根据下方源文档中 firehose_buffer_tracepoint_reserve 的注释，tracepoint 写入完成后必须调用哪个函数？

# [源文档]
___

从崩溃堆栈可以看到崩溃原因是 frame #9: 0xffffff80103732ab kernel.debug`thread_tid(thread=0x00000000112d3b50) at thread.c:2741:40访问的 0x00000000112d3b50 地址不是xnu内核的高地址 (> 0xffffff8000000000),地址无效，导致触发缺页异常中断进入 trap_from_kernel 方法

thread_tid 方法

xnu/osfmk/kern/thread.c

uint64_t
thread_tid(
  thread_t        thread)
{
  return thread != THREAD_NULL? thread->thread_id: 0;
}

firehose_buffer_tracepoint_reserve 方法

PureDarwin/src/Libraries/libSystem/libdispatch/src/firehose/src/firehose_inline_internal.h

/*!
 * @function firehose_buffer_tracepoint_reserve
 *
 * @abstract
 * Reserves space in the firehose buffer for the tracepoint with specified
 * characteristics.
 *
 * @discussion
 * This returns a slot, with the length of the tracepoint already set, so
 * that in case of a crash, we maximize our chance to be able to skip the
 * tracepoint in case of a partial write.
 *
 * Once the tracepoint has been written, firehose_buffer_tracepoint_flush()
 * must be called.
 *
 * @param fb
 * The buffer to allocate from.
 *
 * @param stream
 * The buffer stream to use.
 *
 * @param pubsize
 * The size of the public data for this tracepoint, cannot be 0, doesn't
 * take the size of the tracepoint header into account.
 *
 * @param privsize
 * The size of the private data for this tracepoint, can be 0.
 *
 * @param privptr
 * The pointer to the private buffer, can be NULL
 *
 * @param reliable
 * Whether we should wait for logd or drop the tracepoint in the event that no
 * chunk is available.
 *
 * @result
 * The pointer to the tracepoint.
 */
OS_ALWAYS_INLINE
static inline firehose_tracepoint_t
firehose_buffer_tracepoint_reserve(firehose_buffer_t fb, uint64_t stamp,
    firehose_stream_t stream, uint16_t pubsize,
    uint16_t privsize, uint8_t **privptr, bool reliable)

___

# [记录数据]
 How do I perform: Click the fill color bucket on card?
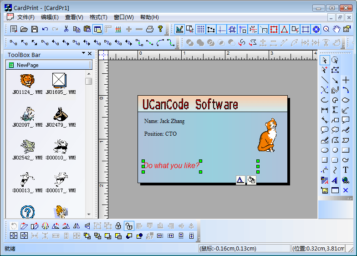click(x=251, y=180)
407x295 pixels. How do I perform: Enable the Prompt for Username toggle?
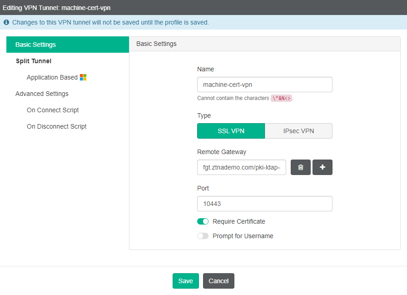tap(203, 236)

___

# [练习答案]
必须调用 firehose_buffer_tracepoint_flush()。